Slice of Life Story -When Words Come Calling at Day's End




Words shape our sense of self and sense of place. As a child, my father regularly engaged me in wordplay. He awoke my awareness of their power and application. As a result, I have always enjoyed words.

For many years I have been collecting them in my notebooks and on paper scraps having gleaned them from conversations in which I participated, or merely overheard. I have  scavenged them like buried treasure from readings and research. Some of these words used by extraordinary writers and poets have set my head spinning and my heart singing with joy at their sound and shape and power. There is something quite magical in the way certain words instantly enhance our relationship with people and places.





In Charlotte Zolotow's picture book 'The Seashore Book' I met the word 'squaggling' for the first time when the author wrote -'the crabs were squaggling at our feet.'




More recently Robert MacFarlane has shared words such as blatter, spangin, scraunching and marcescent  with me as I read his wonderful book, 'Landmarks' celebrating the glorious connection between landscapes and language.





Words are a poet's oxygen. They are a constant and essential presence. Because poets are logophiles (lovers of words), it is therefore unsurprising we are ever ready to receive them when they come calling. Words for me are most welcome visitors. Words with smooth and gentle tones float by, some mysterious and puzzling, others plummet in, or crash land, jagged, pithy, confronting -all are received with suitable respect. 

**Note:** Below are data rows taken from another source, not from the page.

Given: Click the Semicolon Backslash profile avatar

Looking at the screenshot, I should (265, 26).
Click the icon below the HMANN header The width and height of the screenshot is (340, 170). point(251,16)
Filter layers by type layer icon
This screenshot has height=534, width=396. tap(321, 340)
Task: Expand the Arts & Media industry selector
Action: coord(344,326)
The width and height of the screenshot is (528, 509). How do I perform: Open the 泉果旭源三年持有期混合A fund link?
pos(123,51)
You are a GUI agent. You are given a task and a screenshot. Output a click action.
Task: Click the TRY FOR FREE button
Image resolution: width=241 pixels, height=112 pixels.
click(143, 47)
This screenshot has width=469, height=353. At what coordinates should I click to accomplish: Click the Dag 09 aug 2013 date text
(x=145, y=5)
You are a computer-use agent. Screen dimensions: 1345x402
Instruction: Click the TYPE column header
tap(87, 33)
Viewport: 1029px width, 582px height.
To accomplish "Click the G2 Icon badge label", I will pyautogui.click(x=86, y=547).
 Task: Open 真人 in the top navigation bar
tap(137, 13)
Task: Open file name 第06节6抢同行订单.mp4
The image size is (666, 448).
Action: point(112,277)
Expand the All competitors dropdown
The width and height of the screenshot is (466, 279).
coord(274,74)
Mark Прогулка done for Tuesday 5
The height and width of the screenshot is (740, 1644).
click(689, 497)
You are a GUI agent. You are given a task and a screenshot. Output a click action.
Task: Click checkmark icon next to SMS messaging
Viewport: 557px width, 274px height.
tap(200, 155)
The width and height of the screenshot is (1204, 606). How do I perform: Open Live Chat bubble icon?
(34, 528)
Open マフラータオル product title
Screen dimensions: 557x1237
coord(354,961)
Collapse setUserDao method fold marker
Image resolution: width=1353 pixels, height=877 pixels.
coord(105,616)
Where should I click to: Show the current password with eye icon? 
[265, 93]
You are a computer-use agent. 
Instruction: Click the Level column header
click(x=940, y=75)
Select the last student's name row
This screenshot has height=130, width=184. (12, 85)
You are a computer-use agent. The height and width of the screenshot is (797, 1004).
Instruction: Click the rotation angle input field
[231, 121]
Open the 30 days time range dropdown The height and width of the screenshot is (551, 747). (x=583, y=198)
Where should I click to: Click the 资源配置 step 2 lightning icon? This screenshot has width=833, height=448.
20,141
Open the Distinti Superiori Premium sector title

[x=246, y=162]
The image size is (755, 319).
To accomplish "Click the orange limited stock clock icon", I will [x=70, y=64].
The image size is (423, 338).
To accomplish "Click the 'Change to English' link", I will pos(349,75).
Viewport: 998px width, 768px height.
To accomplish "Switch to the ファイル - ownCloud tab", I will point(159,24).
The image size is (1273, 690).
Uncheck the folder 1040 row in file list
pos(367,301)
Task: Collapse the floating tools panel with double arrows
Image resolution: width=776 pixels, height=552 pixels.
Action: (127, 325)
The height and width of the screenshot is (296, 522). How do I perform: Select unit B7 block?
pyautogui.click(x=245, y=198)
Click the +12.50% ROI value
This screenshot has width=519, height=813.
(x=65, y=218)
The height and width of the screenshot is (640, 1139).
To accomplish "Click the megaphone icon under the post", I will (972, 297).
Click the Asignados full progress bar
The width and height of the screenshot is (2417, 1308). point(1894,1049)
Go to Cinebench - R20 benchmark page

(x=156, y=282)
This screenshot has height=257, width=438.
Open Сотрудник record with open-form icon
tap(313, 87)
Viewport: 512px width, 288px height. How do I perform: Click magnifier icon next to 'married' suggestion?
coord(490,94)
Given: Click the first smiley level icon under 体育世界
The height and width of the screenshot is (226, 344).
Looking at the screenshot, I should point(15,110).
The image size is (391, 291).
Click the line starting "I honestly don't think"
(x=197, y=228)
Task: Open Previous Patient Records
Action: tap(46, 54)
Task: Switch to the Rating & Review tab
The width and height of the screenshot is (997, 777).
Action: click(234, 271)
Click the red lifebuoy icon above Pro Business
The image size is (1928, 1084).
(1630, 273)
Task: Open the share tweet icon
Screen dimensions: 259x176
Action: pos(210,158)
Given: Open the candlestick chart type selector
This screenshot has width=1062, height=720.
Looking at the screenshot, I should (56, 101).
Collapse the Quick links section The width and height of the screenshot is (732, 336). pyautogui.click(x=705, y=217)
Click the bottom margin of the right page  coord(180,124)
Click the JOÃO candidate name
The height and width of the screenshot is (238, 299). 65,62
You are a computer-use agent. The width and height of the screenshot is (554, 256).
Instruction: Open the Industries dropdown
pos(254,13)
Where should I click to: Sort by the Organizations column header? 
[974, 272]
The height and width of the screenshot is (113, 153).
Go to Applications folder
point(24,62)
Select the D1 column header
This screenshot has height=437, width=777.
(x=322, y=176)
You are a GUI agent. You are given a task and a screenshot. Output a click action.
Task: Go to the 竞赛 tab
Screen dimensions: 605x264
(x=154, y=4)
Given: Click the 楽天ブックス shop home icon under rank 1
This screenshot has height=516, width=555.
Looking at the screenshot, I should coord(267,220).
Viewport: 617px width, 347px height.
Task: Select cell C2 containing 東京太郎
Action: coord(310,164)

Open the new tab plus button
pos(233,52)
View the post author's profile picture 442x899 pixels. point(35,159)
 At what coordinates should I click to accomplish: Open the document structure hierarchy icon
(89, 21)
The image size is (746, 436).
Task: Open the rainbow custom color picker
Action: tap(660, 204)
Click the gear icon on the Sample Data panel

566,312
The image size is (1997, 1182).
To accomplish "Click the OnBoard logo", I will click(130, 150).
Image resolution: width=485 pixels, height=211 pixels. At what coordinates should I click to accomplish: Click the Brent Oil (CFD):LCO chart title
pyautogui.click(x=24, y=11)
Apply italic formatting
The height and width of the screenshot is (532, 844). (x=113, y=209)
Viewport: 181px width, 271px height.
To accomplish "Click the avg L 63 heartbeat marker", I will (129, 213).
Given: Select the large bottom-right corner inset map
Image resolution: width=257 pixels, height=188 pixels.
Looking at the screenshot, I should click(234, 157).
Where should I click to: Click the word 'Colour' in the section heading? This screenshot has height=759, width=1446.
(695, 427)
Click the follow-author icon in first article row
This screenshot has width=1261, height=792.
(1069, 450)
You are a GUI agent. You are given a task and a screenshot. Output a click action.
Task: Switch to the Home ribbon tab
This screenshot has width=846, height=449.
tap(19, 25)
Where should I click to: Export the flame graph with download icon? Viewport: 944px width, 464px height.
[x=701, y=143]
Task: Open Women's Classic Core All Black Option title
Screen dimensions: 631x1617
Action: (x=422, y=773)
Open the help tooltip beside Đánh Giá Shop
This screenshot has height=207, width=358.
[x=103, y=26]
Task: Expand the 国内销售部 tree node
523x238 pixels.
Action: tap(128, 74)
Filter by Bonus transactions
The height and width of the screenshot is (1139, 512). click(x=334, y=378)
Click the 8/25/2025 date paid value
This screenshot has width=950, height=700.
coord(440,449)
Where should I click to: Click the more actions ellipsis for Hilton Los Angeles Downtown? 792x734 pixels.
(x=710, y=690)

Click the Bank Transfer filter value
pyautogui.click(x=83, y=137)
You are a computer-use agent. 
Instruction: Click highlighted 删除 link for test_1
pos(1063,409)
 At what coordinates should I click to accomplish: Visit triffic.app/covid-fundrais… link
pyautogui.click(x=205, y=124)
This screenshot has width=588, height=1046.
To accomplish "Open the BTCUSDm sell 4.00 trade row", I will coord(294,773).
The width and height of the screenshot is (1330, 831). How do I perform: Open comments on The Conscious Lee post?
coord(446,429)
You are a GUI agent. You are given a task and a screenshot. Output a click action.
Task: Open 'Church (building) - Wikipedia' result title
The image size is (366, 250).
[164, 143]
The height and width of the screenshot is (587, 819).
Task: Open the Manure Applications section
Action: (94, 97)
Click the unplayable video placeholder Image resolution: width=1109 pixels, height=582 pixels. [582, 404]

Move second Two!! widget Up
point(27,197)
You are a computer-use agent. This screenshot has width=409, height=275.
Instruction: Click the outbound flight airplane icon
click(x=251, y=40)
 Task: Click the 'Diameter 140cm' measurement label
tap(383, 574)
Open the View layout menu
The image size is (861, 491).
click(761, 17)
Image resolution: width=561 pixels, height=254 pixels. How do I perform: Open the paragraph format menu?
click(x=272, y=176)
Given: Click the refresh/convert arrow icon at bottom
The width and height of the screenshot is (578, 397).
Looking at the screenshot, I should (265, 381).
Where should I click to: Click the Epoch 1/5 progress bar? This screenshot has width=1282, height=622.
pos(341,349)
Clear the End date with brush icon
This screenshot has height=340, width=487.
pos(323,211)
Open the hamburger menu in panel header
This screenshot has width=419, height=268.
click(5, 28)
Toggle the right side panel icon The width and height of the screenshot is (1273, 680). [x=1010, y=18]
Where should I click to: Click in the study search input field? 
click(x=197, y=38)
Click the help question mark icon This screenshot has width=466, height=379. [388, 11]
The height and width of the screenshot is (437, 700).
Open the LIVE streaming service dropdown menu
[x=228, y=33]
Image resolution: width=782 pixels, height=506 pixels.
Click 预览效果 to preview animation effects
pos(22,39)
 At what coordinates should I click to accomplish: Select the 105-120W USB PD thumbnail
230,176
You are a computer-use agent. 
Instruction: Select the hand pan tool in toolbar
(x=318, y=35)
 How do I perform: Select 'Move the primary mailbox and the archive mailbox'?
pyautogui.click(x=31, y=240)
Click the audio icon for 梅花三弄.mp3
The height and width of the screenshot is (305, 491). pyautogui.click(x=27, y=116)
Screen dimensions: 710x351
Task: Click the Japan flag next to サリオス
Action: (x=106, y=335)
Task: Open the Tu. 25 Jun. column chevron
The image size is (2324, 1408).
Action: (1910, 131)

I frequently find myself reflecting in my writing upon the constant joy derived from this sweet connection with written and spoken language. I hope this poem provides some small insight as to my personal relationship with wondrous words...



Words That Come At Night

Sometimes
The words of unwritten poems
Slide into bed next to me
They nestle on my pillow
And whisper in my ear
Write me down
Write me down
Remember me
In tomorrow’s early light

Commit to memory

These sweet refrains and edgy fragments
Soft echoes at the edge of sleep
The words of unwritten poems
Final thoughts
Last visitors
Before sleep swallows the room.

Alan j Wright



Comments

  1. Love the poem. I often talk to students about the way certain words feel in my mouth and sound in my ears. The uniqueness of words and the way they connect to anatomy fascinates me, probably because I teach speech as well as English.


    Happy New Year!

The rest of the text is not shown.